Regex: Match string with OR withour string delimiter

April 25, 2024

I’m extracting from bibtex and have a little problem, as the format can have values wrapped inside curly brackets OR NOT.
Please find the example text below:

@article{Roxas_2011, title={Social Desirability Bias in Survey Research on Sustainable Development in Small Firms: an Exploratory Analysis of Survey Mode Effect}, volume={21}, ISSN={1099-0836}, url={http://dx.doi.org/10.1002/bse.730}, DOI={10.1002/bse.730}, number={4}, journal={Business Strategy and the Environment}, publisher={Wiley}, author={Roxas, Banjo and Lindsay, Val}, year={2011}, month=sep, pages={223\xe2\x80\x93235} }

A you can see, all except month are x={y}, so a simple (PHP preg_match with mUg flags):

[\s,]+(.*)={(.*[^}])}

Does the trick for everything except month=sep.

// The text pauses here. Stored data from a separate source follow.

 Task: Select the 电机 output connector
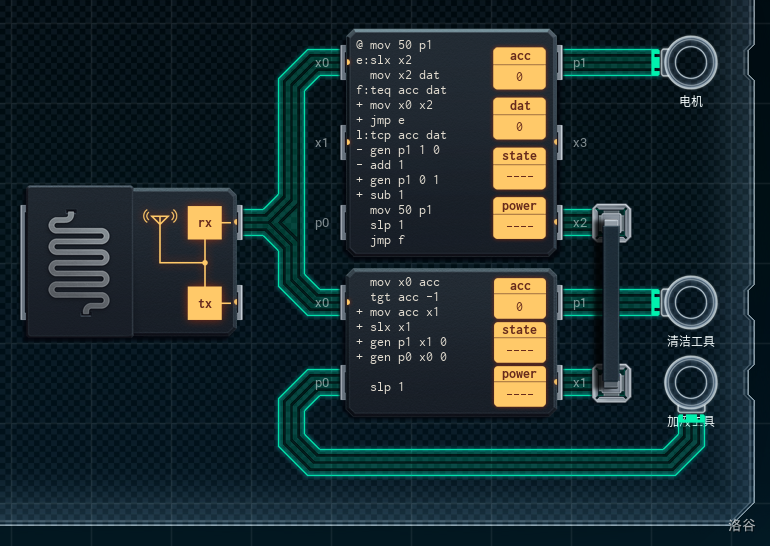tap(690, 63)
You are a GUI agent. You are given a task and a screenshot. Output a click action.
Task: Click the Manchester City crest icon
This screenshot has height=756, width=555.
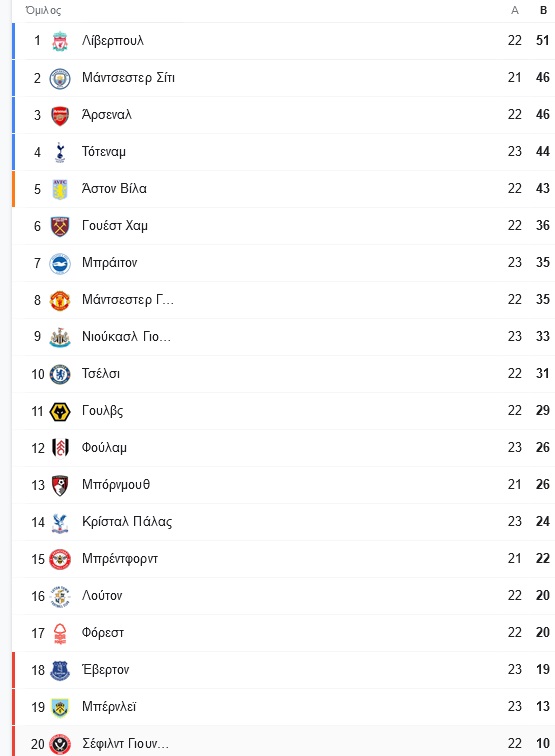point(60,78)
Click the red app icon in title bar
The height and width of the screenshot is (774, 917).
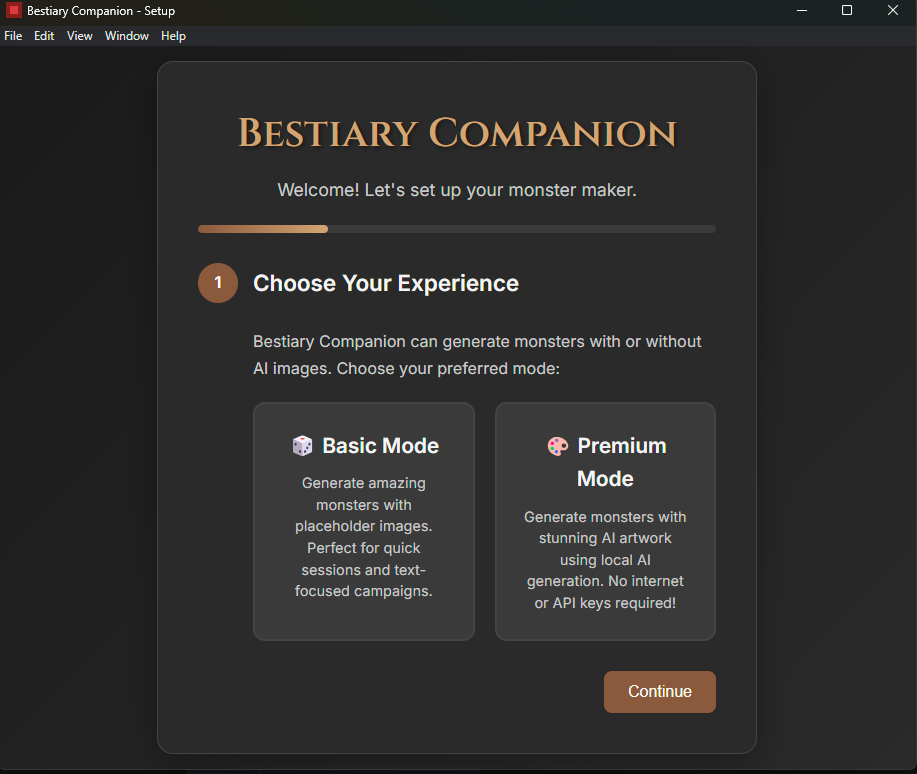tap(14, 11)
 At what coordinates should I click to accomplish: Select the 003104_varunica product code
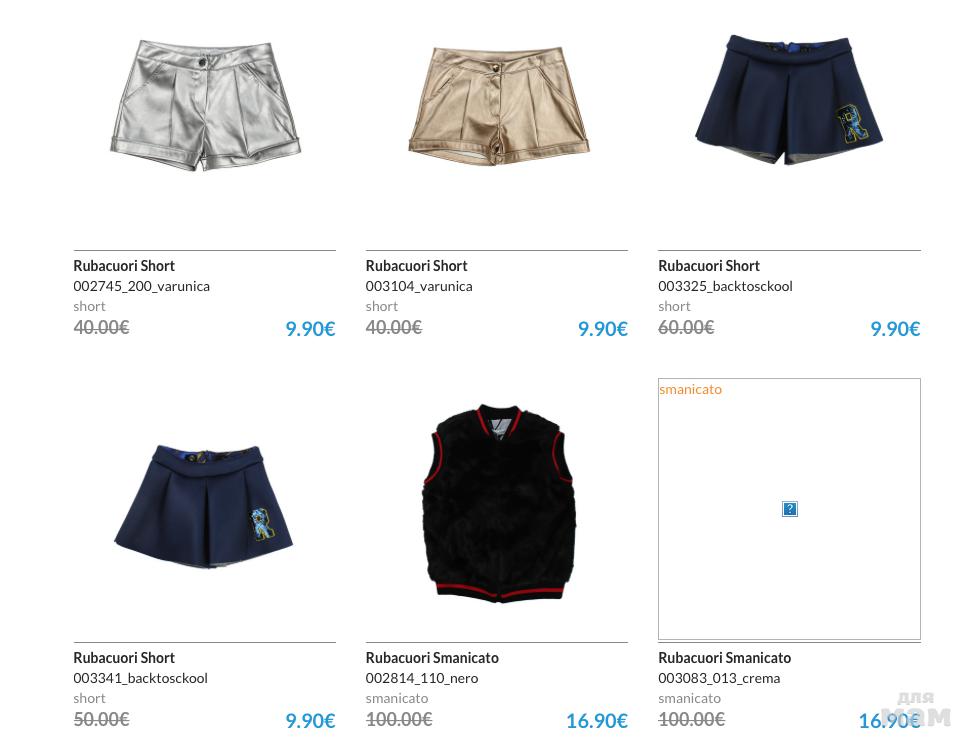pyautogui.click(x=419, y=286)
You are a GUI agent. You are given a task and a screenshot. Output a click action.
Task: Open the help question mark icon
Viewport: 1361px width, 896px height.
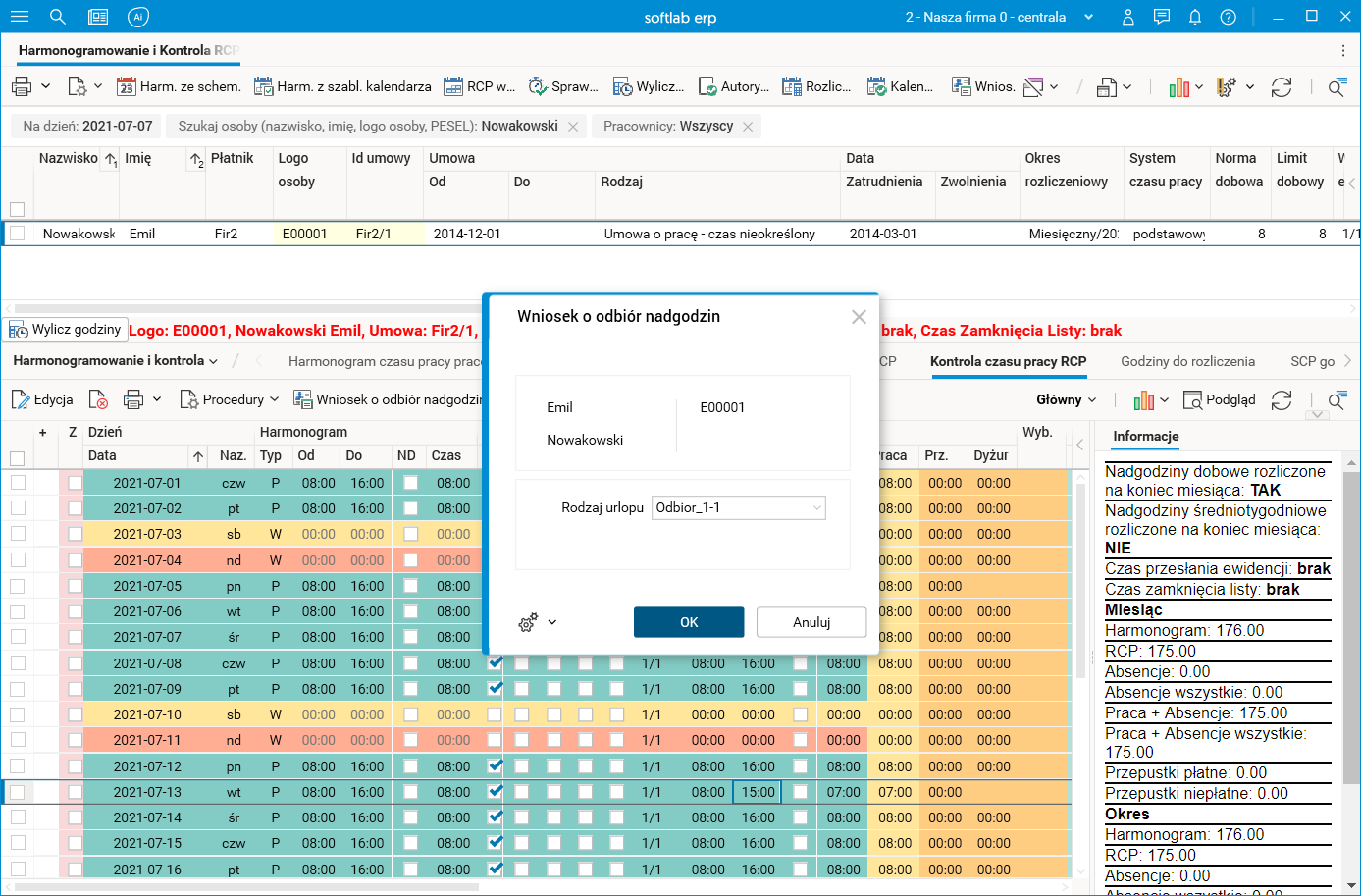[x=1228, y=17]
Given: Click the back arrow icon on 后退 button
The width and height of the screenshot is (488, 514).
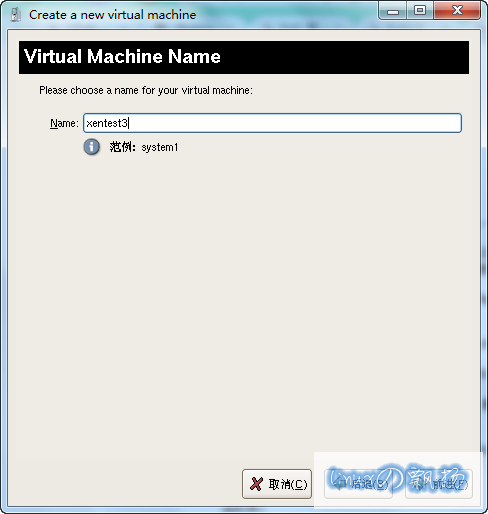Looking at the screenshot, I should click(339, 484).
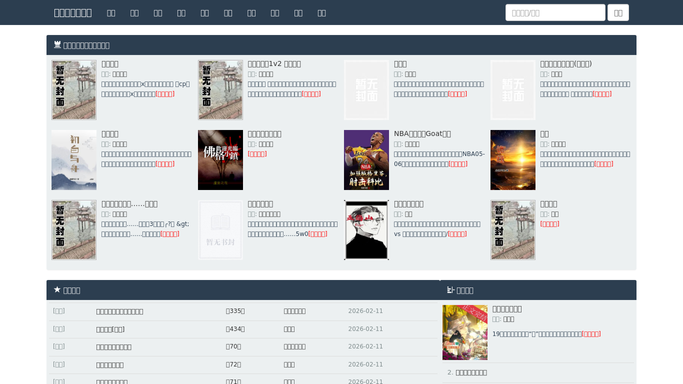The image size is (683, 384).
Task: Focus the search input field in the navbar
Action: pos(555,13)
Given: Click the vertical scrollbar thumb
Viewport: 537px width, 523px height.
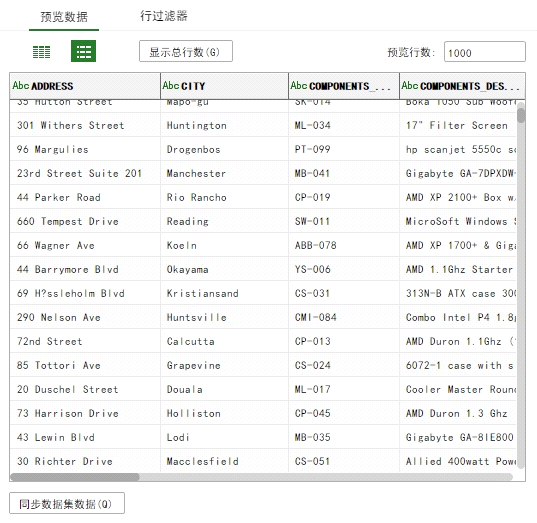Looking at the screenshot, I should (x=521, y=115).
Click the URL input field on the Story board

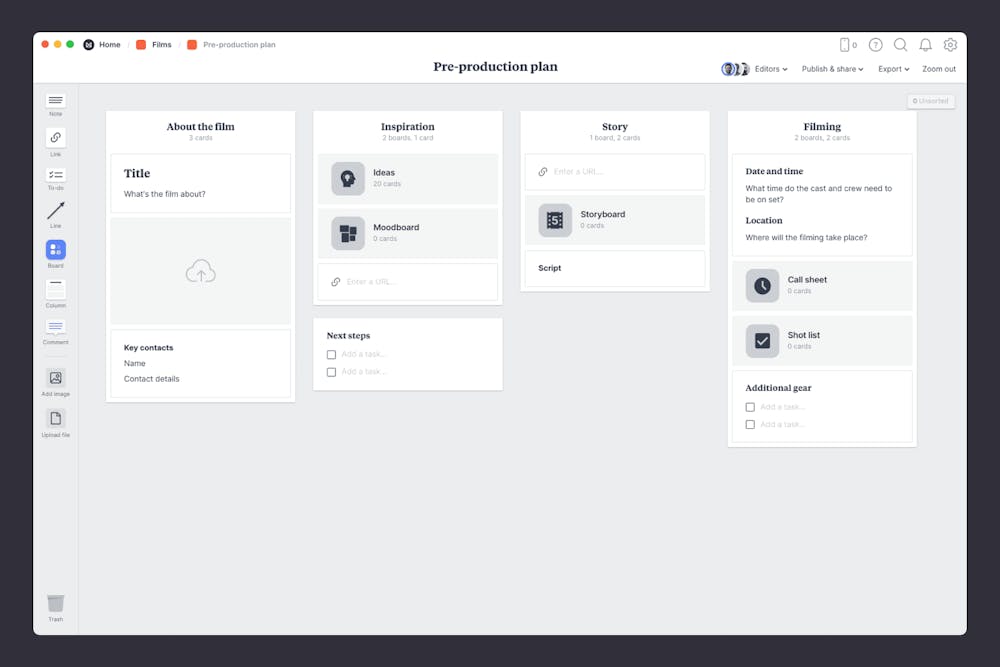pyautogui.click(x=614, y=172)
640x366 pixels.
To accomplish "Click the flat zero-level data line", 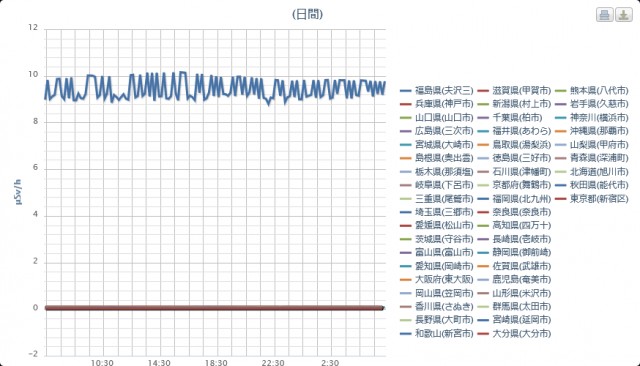I will click(x=214, y=308).
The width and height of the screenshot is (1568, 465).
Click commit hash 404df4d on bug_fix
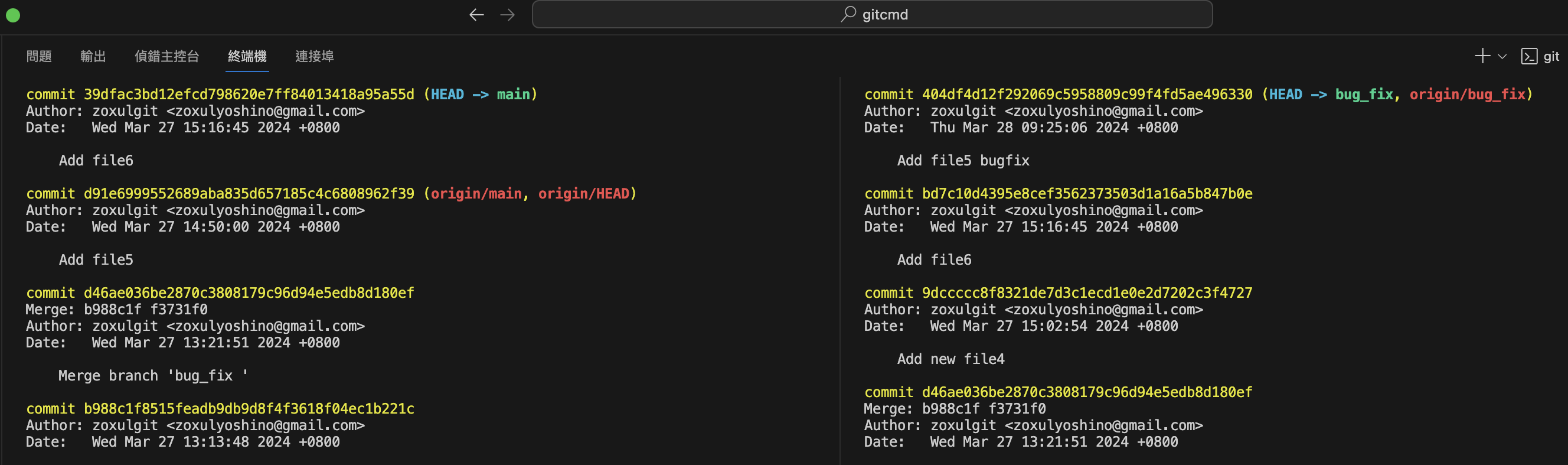point(1086,95)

If I try using ", " as delimited, it aparantly also splits authors.
Can you please help me? 🙂

Thanks 🙂

>Solution :

You can use

[\s,]+(.*?)=(?|{([^{}]*)}|(\w+))

Note you should not use any flags with the regex (you may use an s flag to make . match line break chars and you may use u flag to make \w and \s match all Unicode word/whitespace chars – if you need).

See the regex demo.

Details

[\s,]+ – one or more whitespaces or/and commas
(.*?) – Group 1: any zero or more chars other than line break chars as few as possible
= – a = char
(?|{([^{}]*)}|(\w+)) – a branch reset group matching:
- {([^{}]*)} – a { char, any zero or more chars other than { and } captured into Group 2, a } char.
- | – or
- (\w+) – Group 2: one or more word chars.